21. (1) Aux fins de la Loi et du présent règlement,

21. (1) For the purposes of the Act and these Regulations,

a) une personne réside au Canada si elle établit sa demeure et vit ordinairement dans une région du Canada;

(a) a person resides in Canada if he makes his home and ordinarily lives in any part of Canada;


[28]            La notion de « présence » se trouve dans l'alinéa 21(1)b) du Règlement :


21. (1) Aux fins de la Loi et du présent règlement,

21. (1) For the purposes of the Act and these Regulations,

b) une personne est présente au Canada lorsqu'elle se trouve physiquement dans une région du Canada.

(b) a person is present in Canada when he is physically present in any part of Canada.
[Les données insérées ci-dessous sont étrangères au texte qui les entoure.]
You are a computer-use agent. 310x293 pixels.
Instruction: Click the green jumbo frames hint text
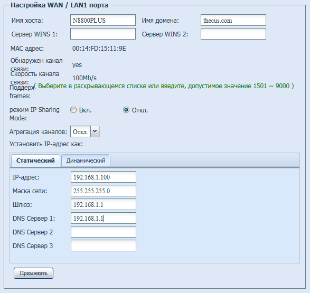click(x=164, y=86)
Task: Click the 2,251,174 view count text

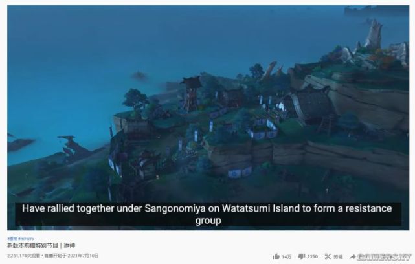Action: (23, 256)
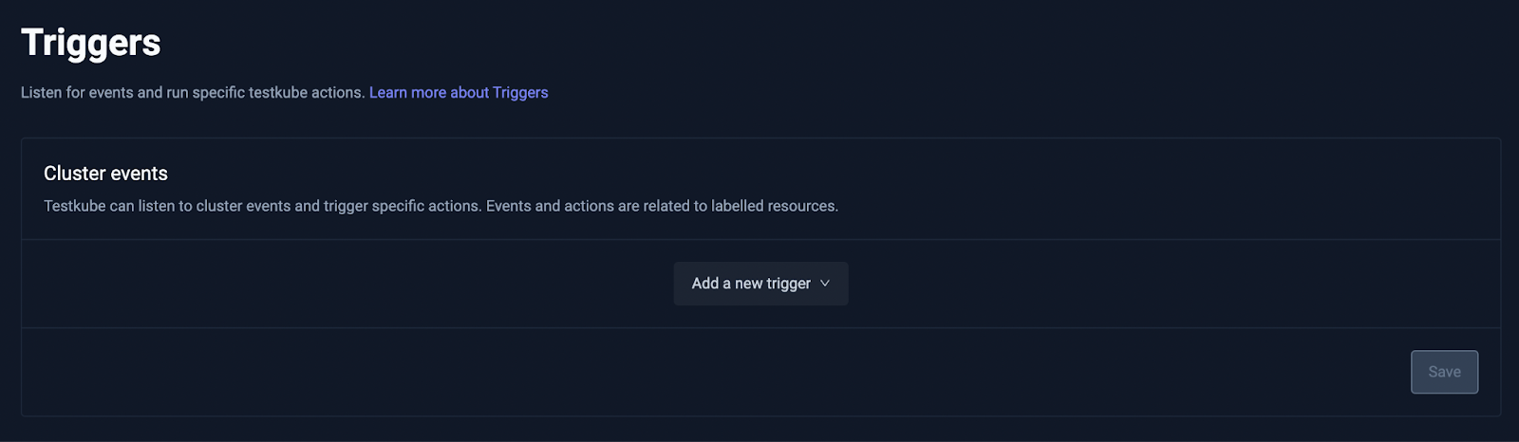Click the "Add a new trigger" label text
This screenshot has width=1519, height=442.
[x=751, y=284]
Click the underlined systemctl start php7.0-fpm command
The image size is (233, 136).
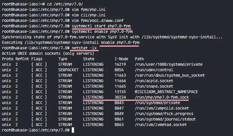tap(101, 26)
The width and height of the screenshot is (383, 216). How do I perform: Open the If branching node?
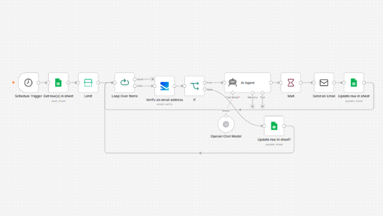coord(195,86)
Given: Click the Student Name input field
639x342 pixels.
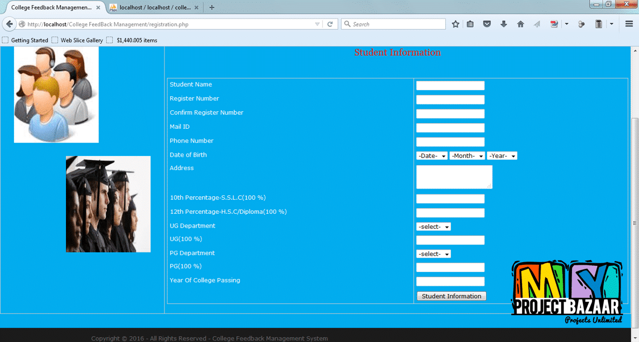Looking at the screenshot, I should click(x=450, y=86).
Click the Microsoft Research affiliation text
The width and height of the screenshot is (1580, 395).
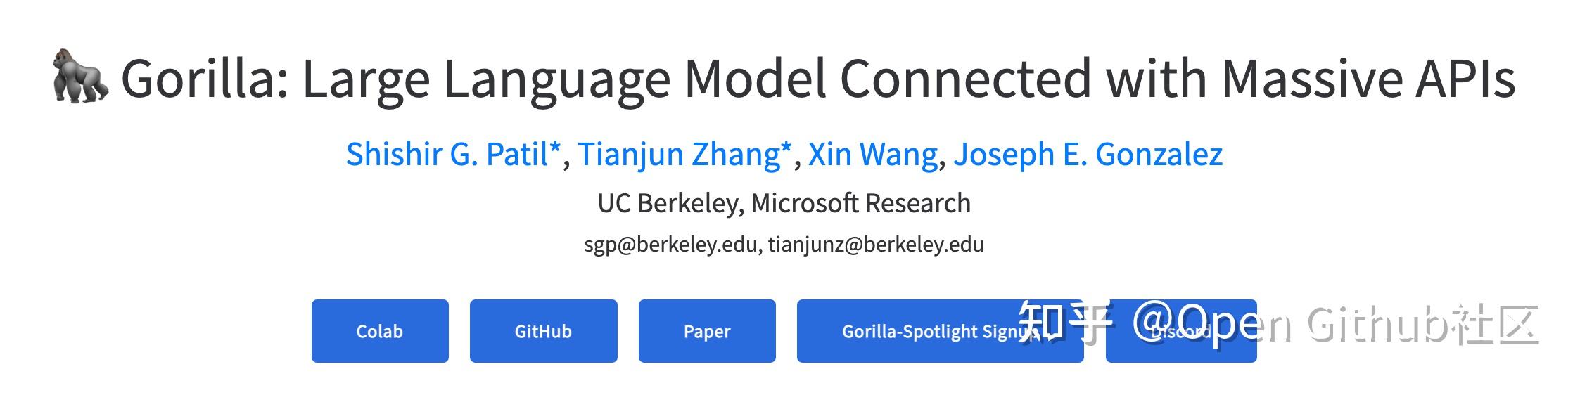(x=861, y=203)
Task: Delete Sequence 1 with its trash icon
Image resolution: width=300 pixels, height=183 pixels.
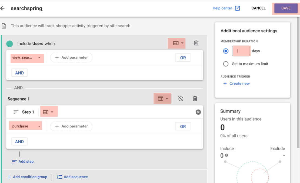Action: coord(195,99)
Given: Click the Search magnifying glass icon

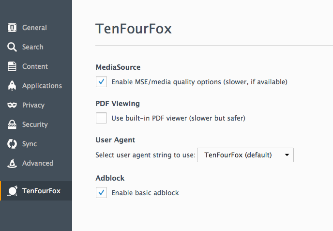Looking at the screenshot, I should 12,47.
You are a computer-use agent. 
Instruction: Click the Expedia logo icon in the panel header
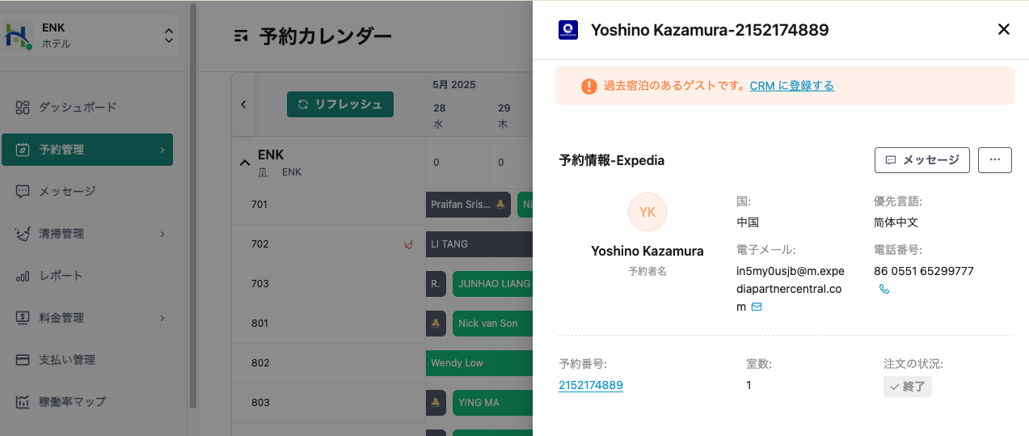coord(568,30)
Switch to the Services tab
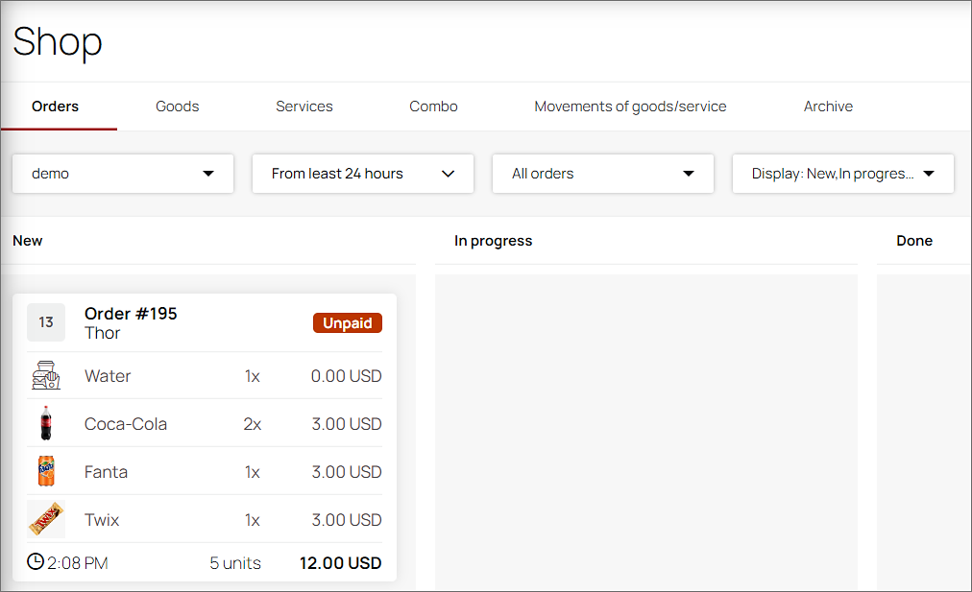 click(x=304, y=107)
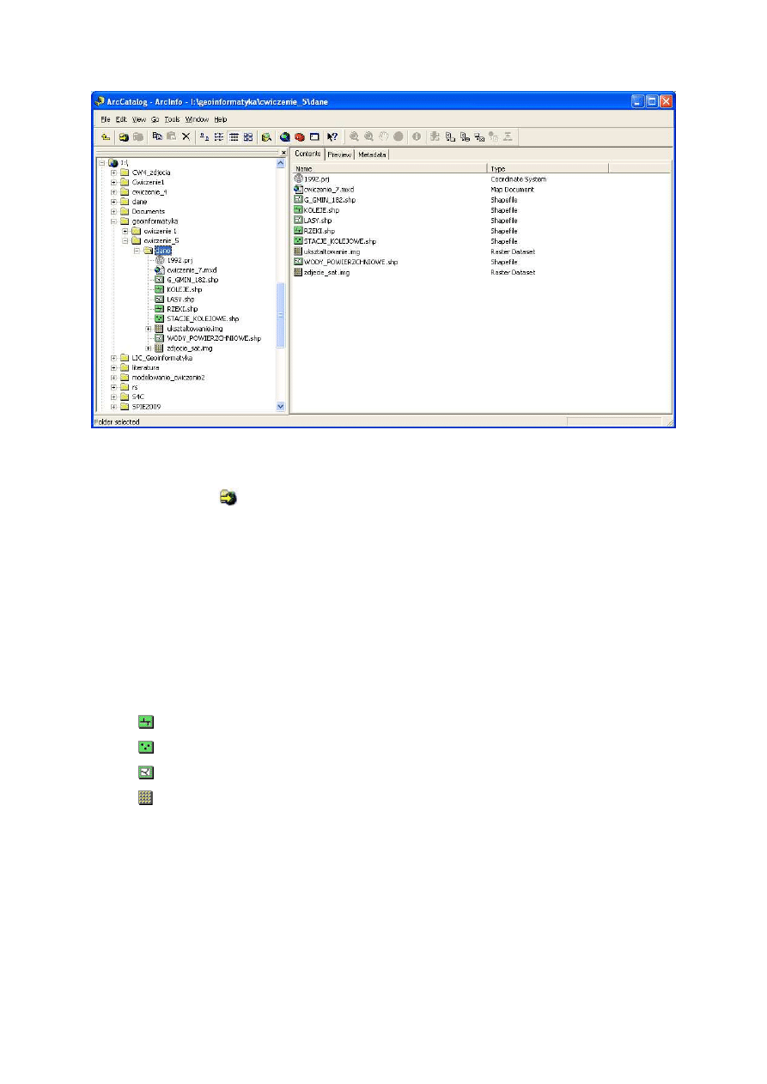
Task: Open the ArcToolbox window icon
Action: (x=300, y=136)
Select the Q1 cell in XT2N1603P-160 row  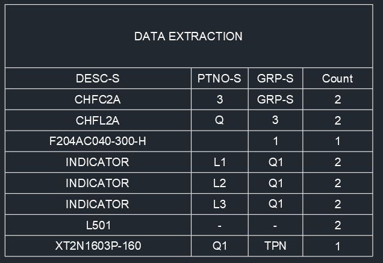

[29]            Le paragraphe 21(4) du Règlement régit les cas où une absence du Canada est réputée ne pas avoir interrompu la période de résidence ou la présence d'une personne au Canada. Une absence de caractère temporaire qui ne dépasse pas un an n'entraîne pas une interruption.

[30]            Le demandeur dit que le point de savoir si une personne établit sa demeure au Canada est une question de fait qui est décidée en fonction des circonstances (voir la décision Perera c. Canada (Ministre de la Santé et du Bien-être social), [1994] A.C.F. no 351 (C.F. 1re inst.))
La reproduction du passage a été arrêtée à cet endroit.